From the Director
This article first appears in ISAW Newsletter 16, Fall 2016.
Alexander Jones
Interim Director and Professor of the Exact Sciences in Antiquity
As I embark on my term as Interim Director of ISAW, I cannot help being struck by the complex entity that it has come to be in the nine years since its foundation—in eight of which I have had the privilege of participating. We are, by a considerable margin, the smallest of New York University’s many schools; in terms of faculty, if we were a mere university department, we would be a smallish one. But we are active, and excel, in a spread of dimensions that function as essential implementations of our mission that it would be difficult to find paralleled in any academic institution even several times ISAW’s size.
One reason that we have been able to do this is that ISAW’s principal components, faculty, doctoral students, associated and visiting researchers, library, digital team, and exhibitions, interact and collaborate. Several of our exhibitions, including the soon-to-open Time and Cosmos in Greco-Roman Antiquity featured on this issue’s cover, have been curated or co-curated by ISAW faculty, research associates, and visiting research scholars; and at least three of our students will be involved in Time and Cosmos during its run. Again, one of our doctoral seminars this fall, “Introduction to Digital Humanities for the Ancient World,” is being team-taught by Tom Elliott, our Associate Director of Digital Programs, our faculty colleague Sebastian Heath, and our librarian, David Ratzan. ISAW is about breaking down imagined barriers not just between ancient civilizations but also between present-day institutional cultures.

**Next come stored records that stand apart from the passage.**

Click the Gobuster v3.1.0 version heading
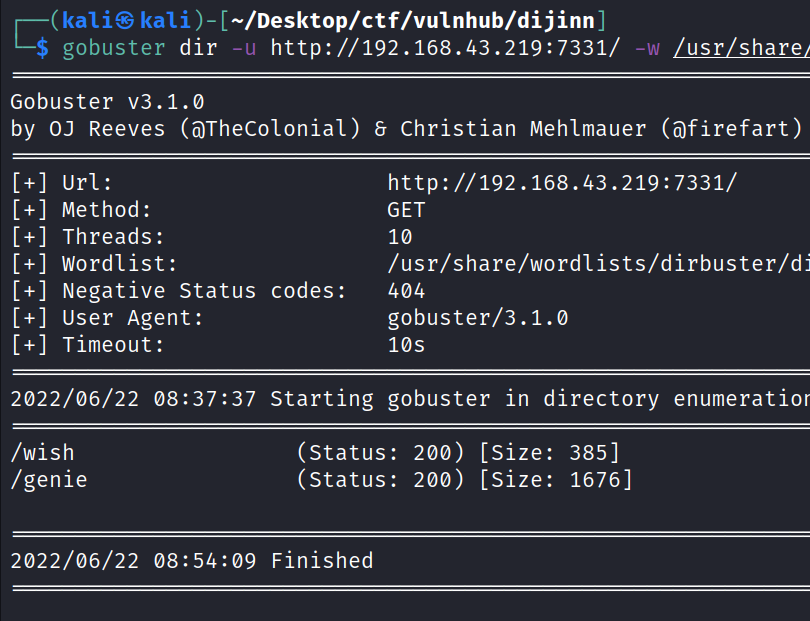The image size is (810, 621). click(108, 102)
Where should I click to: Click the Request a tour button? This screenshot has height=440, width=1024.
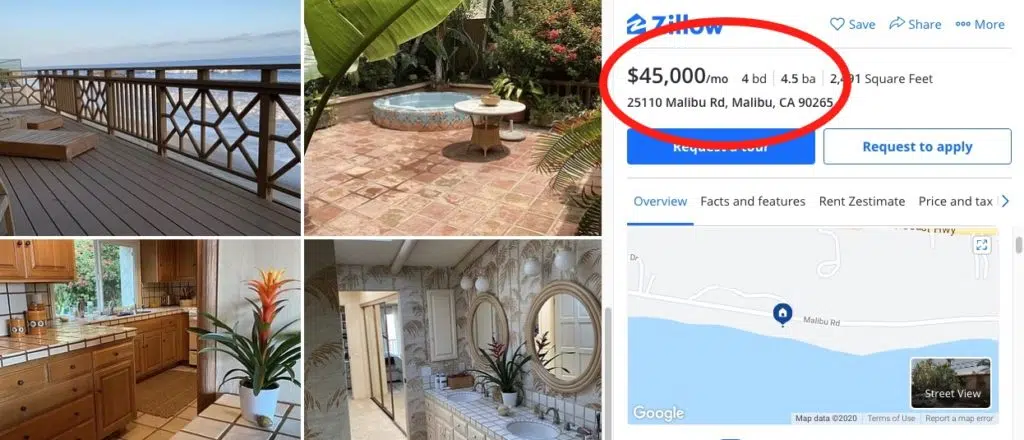coord(721,147)
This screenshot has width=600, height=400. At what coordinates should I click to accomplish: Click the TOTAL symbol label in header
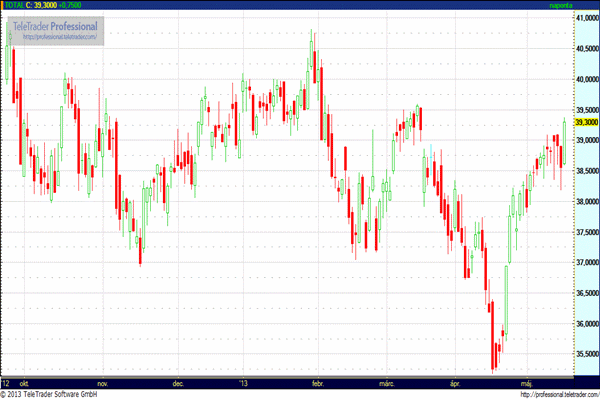15,5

Life at ISAW is also shaped by a counterpoint of transitions taking place on distinct time-scales. A recent, and very happy, landmark in the evolution of our faculty is Sören Stark’s tenure and promotion to the rank of Associate Professor. Readers of his article in this issue on the excavations at Bash-tepa will vicariously share the “renewed sense of academic freedom” with which he was able to approach the first full-scale season of fieldwork at the site. The one or two years during which we come to know our visiting research scholars seem all too fleeting, but fortunately our “VRS alumni” often drop by ISAW and keep connected with us in other ways. Our doctoral students are part of our community for more than half a decade, long enough to experience multiple intellectual metamorphoses. Last year we celebrated our first graduations; this fall our incoming cohort of five students is the largest ISAW has ever had. Like every year so far, ISAW’s tenth year promises to be always busy, and always stimulating.